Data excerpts
· · · ·
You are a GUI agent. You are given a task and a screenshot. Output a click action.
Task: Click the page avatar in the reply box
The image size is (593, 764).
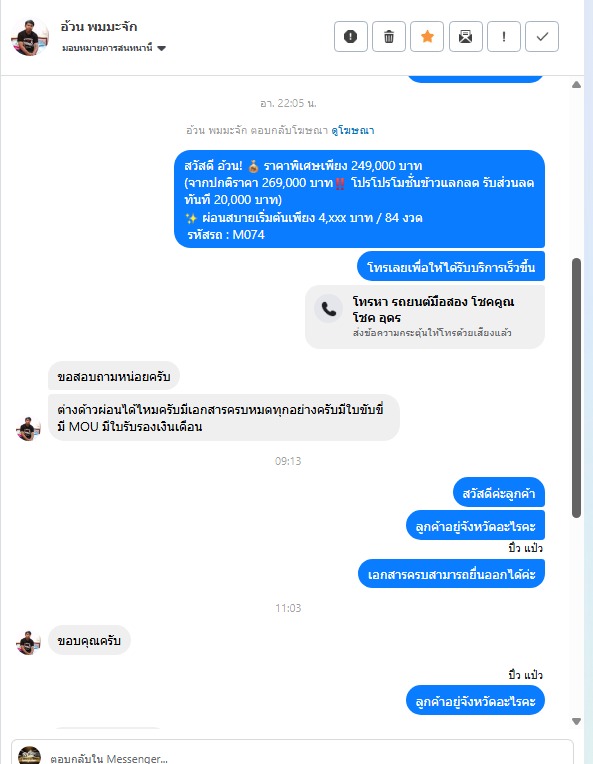tap(29, 755)
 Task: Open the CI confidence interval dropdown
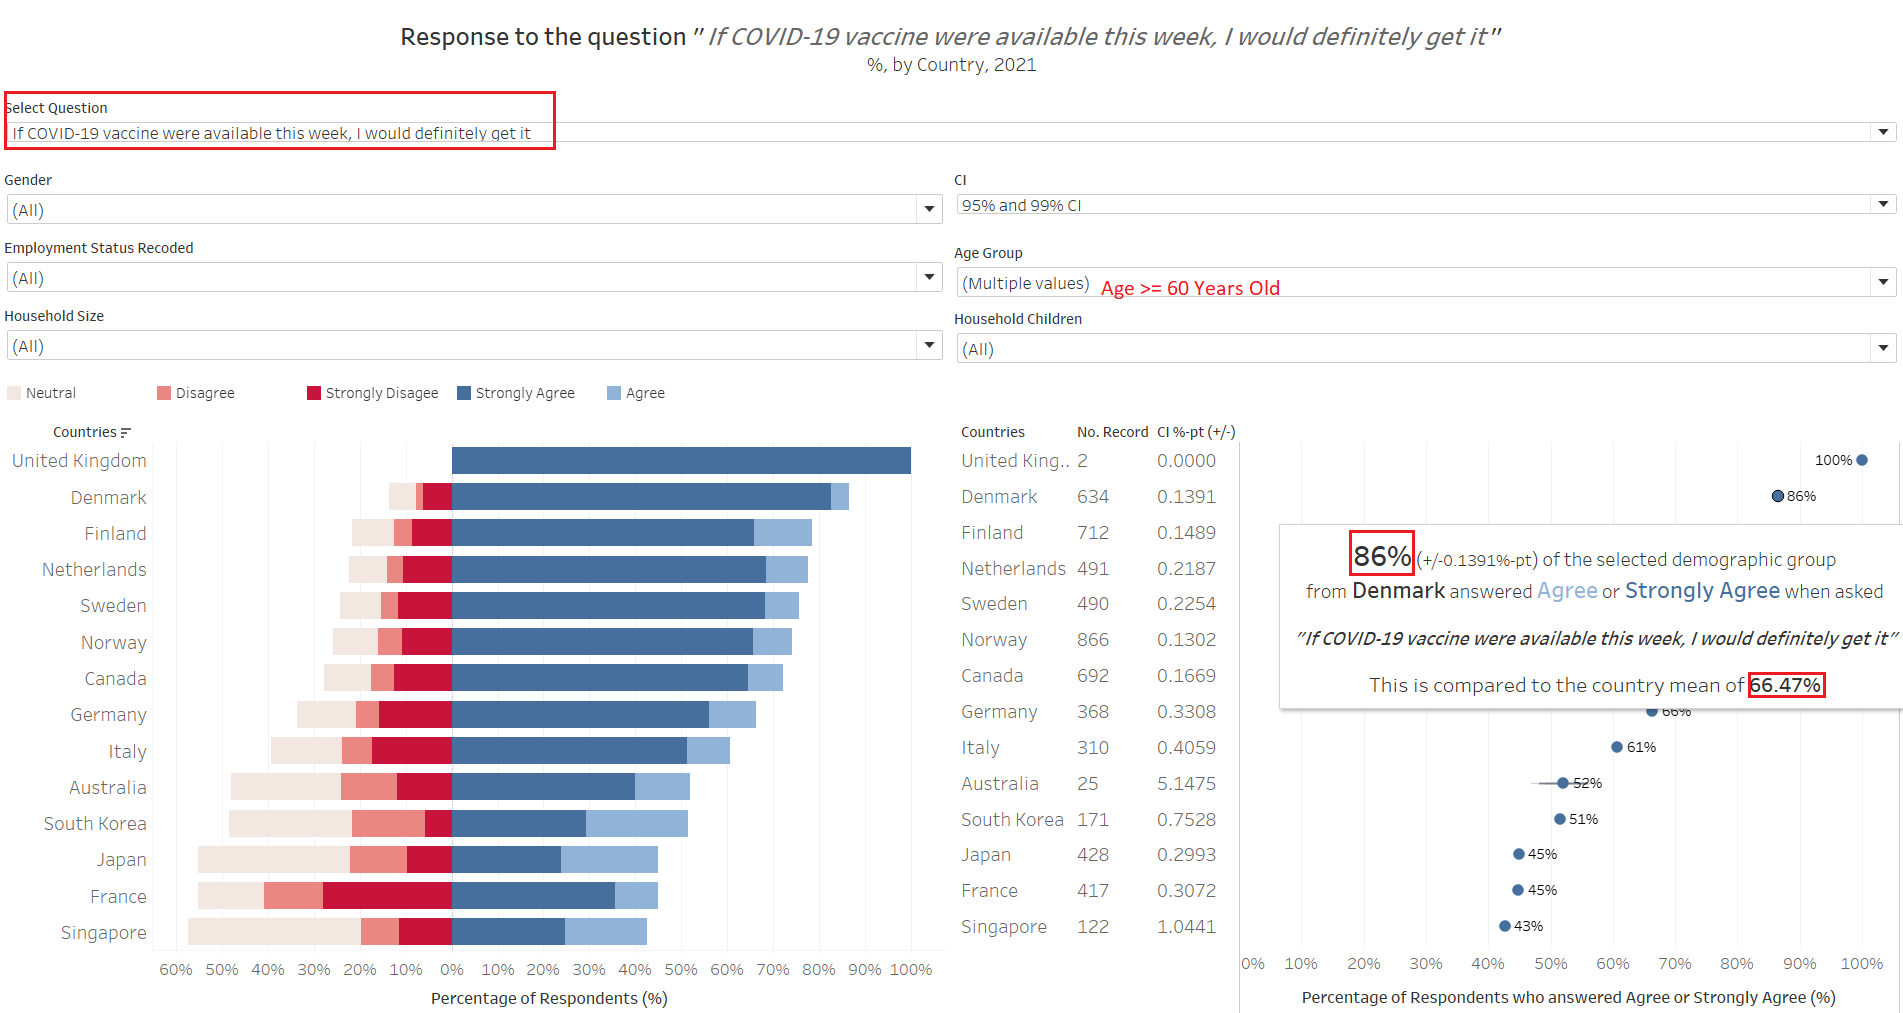1883,204
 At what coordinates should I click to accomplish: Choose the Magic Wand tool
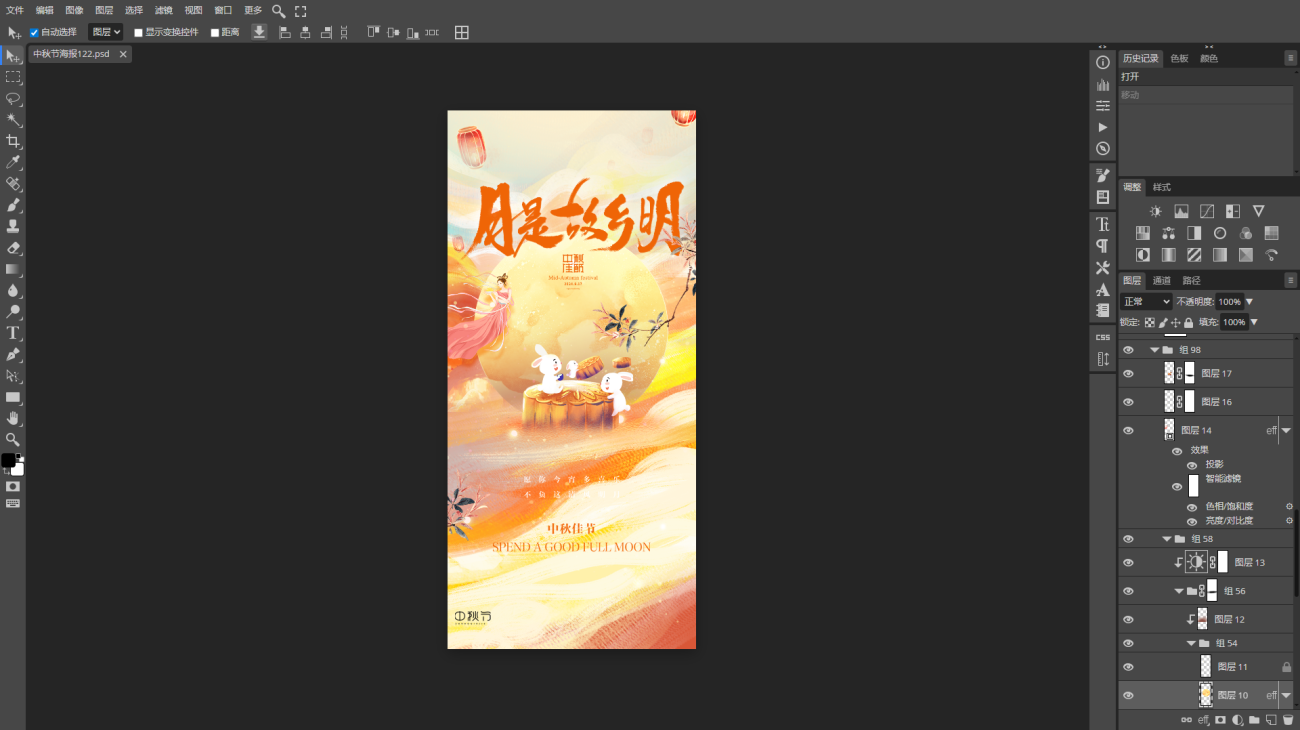coord(13,120)
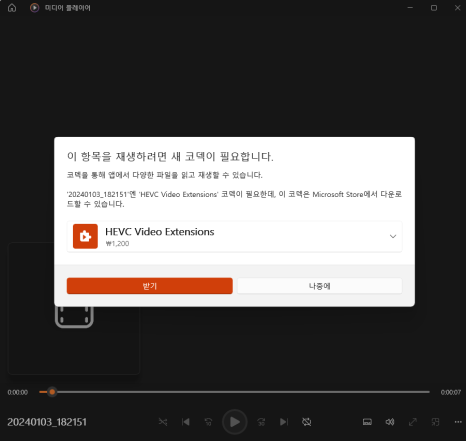The image size is (466, 441).
Task: Switch to full screen view
Action: pos(413,422)
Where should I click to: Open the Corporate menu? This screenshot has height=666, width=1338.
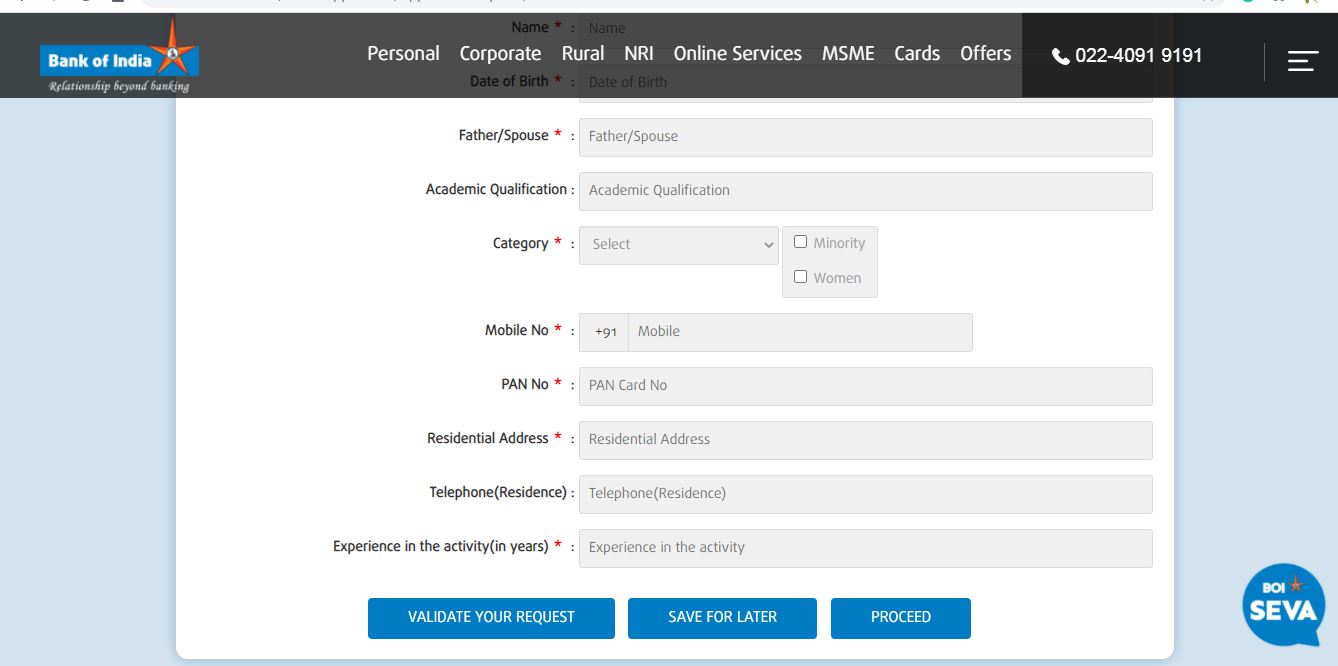pos(500,54)
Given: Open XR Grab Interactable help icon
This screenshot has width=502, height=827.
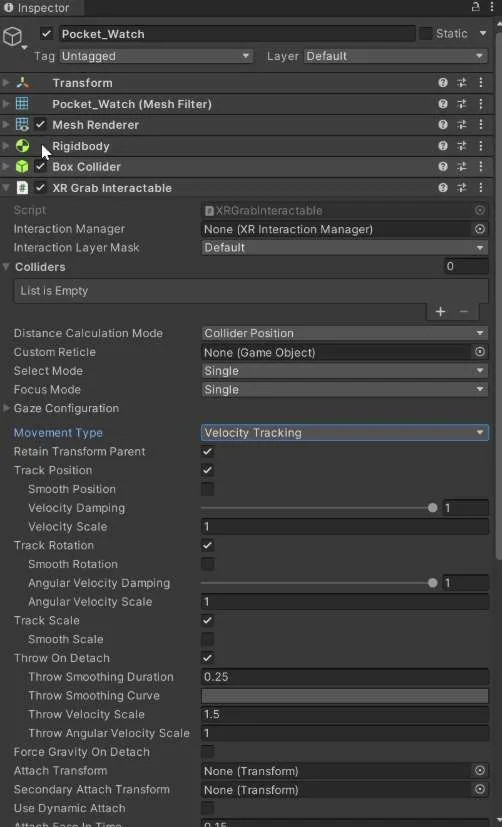Looking at the screenshot, I should 443,188.
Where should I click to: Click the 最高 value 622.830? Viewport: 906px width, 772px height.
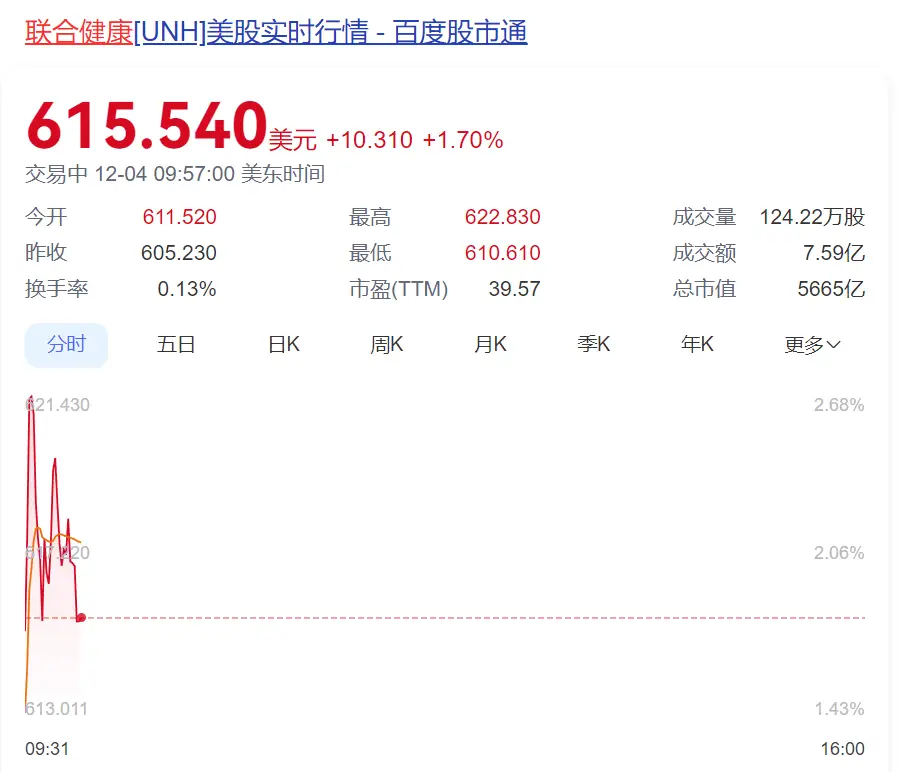pos(503,216)
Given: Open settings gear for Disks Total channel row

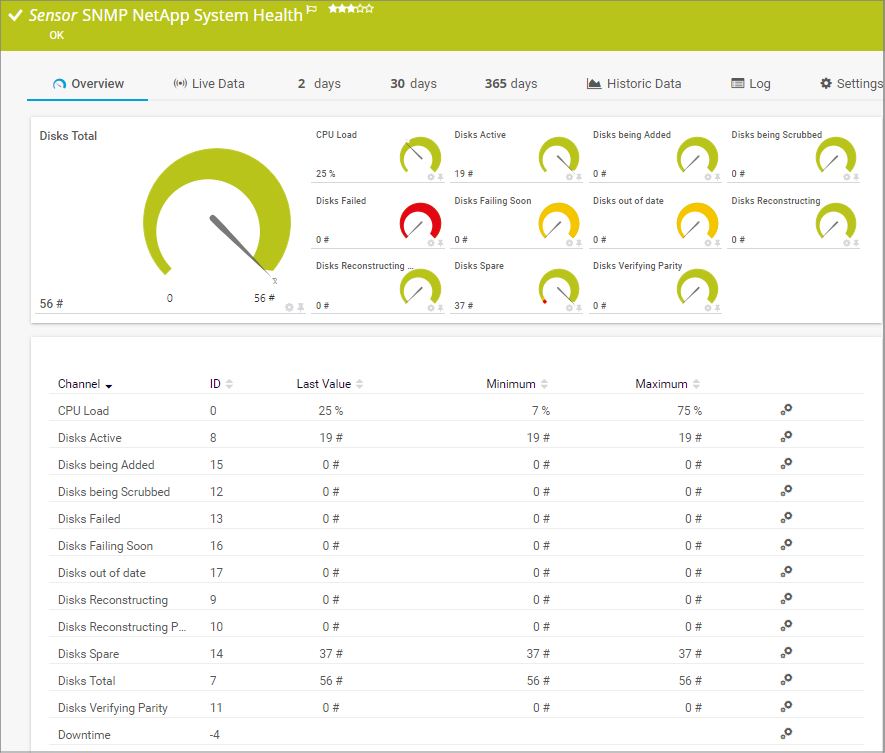Looking at the screenshot, I should (786, 680).
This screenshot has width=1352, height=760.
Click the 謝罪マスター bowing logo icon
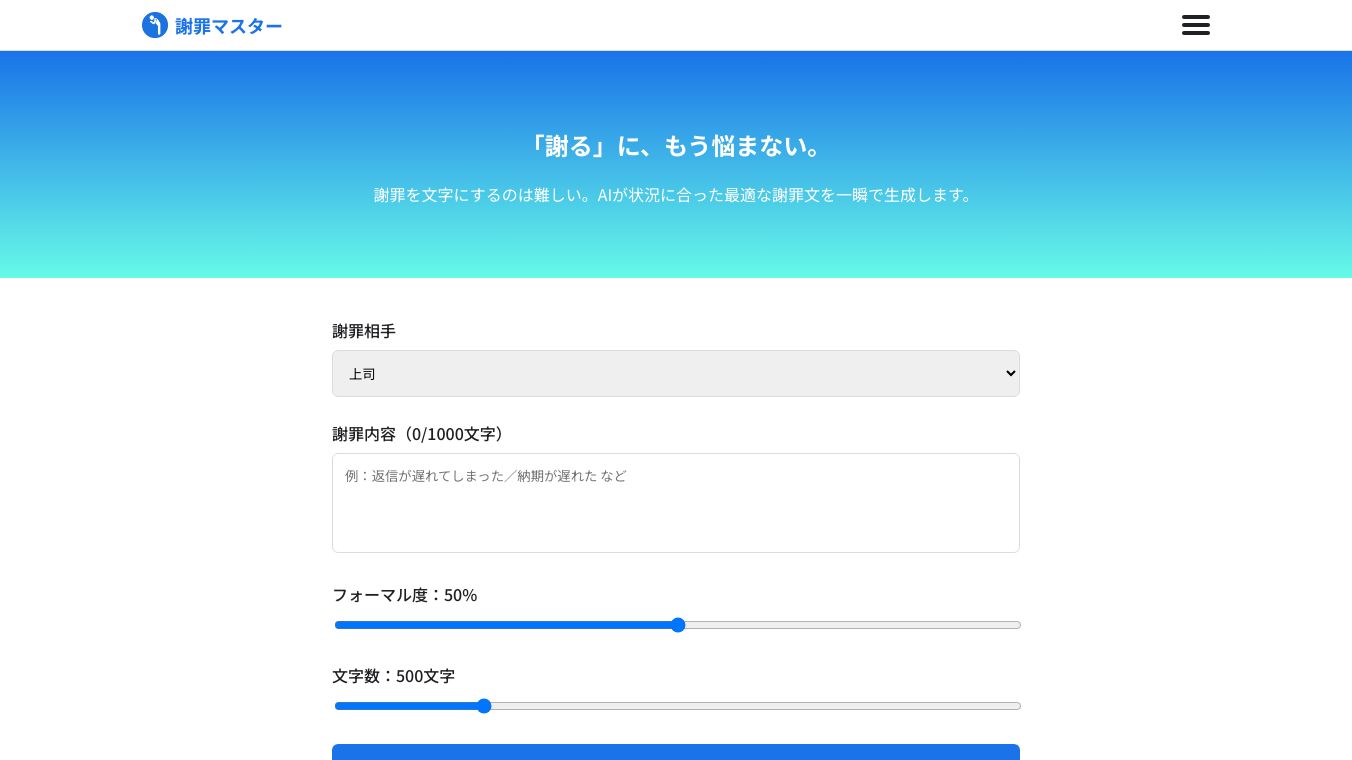pyautogui.click(x=155, y=25)
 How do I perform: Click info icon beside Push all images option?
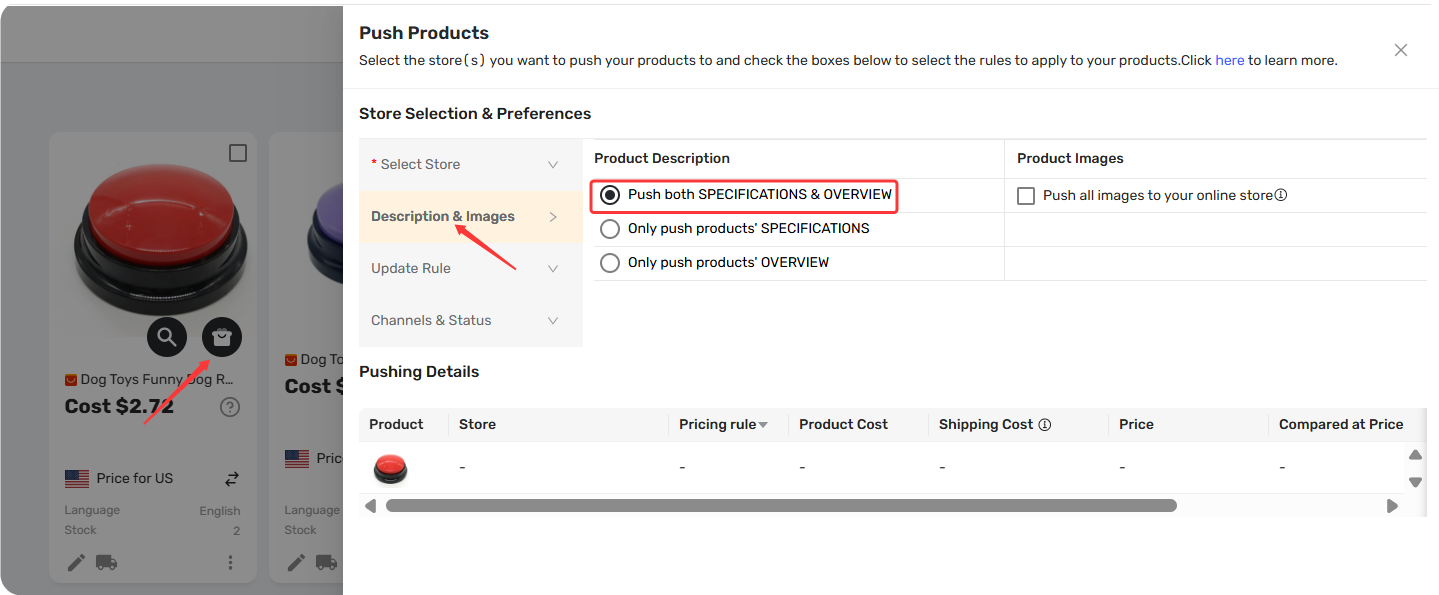pos(1281,195)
· · · ·
## Task item
Copy every record verbatim while leaving each picture out.

## Response
You are a GUI agent. You are given a task and a screenshot. Output a click action.
Task: Click the page avatar in the reply box
The image size is (593, 764).
tap(29, 755)
 Task: Open the CI confidence interval dropdown
1883,204
 At what coordinates should I click to accomplish: Choose the Magic Wand tool
coord(13,120)
The image size is (466, 441).
Task: Switch to full screen view
Action: pos(413,422)
Where should I click to: Open the Corporate menu? This screenshot has height=666, width=1338.
pos(500,54)
Given: Open XR Grab Interactable help icon
This screenshot has width=502, height=827.
Looking at the screenshot, I should 443,188.
Where should I click to: Click the 最高 value 622.830? Viewport: 906px width, 772px height.
pos(503,216)
Given: Open settings gear for Disks Total channel row

Looking at the screenshot, I should (786, 680).
This screenshot has width=1352, height=760.
Click the 謝罪マスター bowing logo icon
pyautogui.click(x=155, y=25)
 How do I perform: Click info icon beside Push all images option?
pos(1281,195)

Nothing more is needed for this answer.